Work to complete:
Pictures are to be left out, and only the lines below starting at the one with "Image resolution: width=550" and ending at the one with "The height and" are to be reproduced, each exactly, both ends included.

Records for processing:
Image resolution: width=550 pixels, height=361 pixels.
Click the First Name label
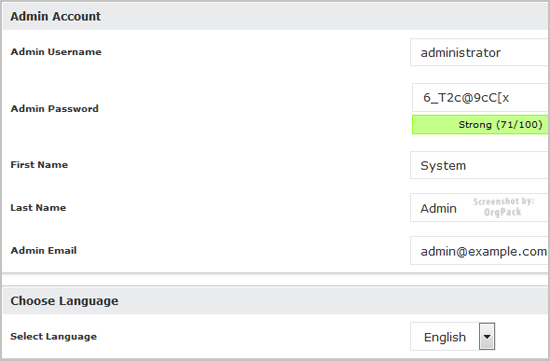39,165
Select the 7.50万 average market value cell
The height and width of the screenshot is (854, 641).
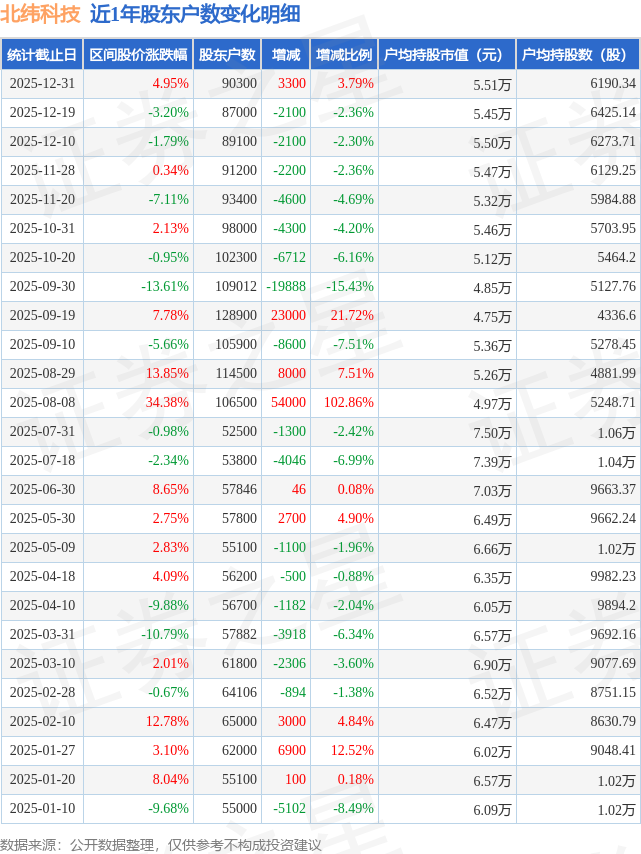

* * *

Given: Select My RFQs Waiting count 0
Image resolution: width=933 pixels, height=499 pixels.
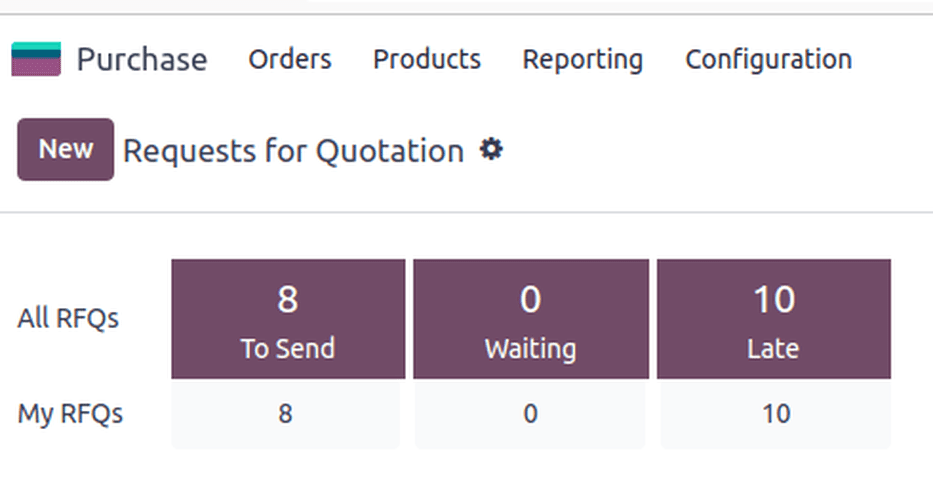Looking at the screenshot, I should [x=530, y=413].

* * *

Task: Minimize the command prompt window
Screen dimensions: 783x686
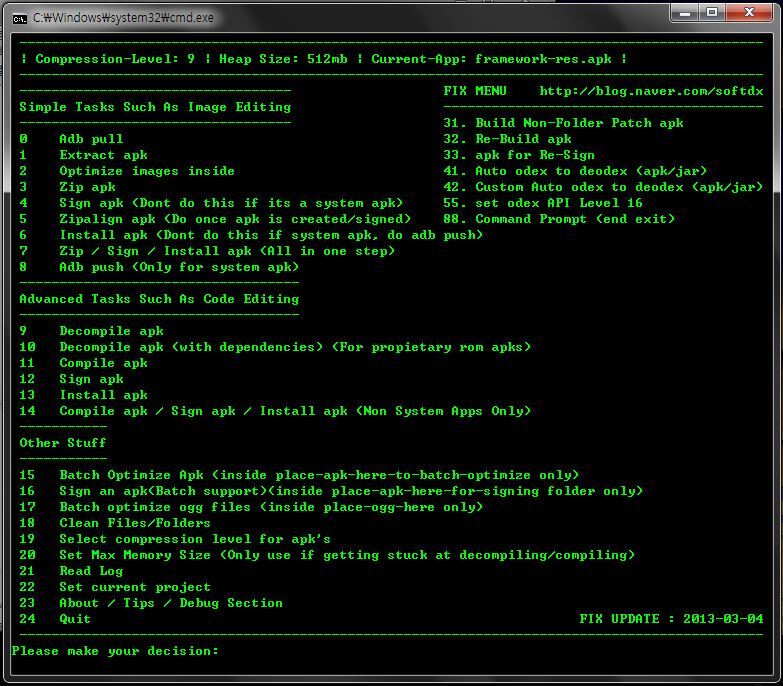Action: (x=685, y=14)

Reply:
Image resolution: width=550 pixels, height=361 pixels.
Click the First Name label
39,165
Select the 7.50万 average market value cell
The height and width of the screenshot is (854, 641).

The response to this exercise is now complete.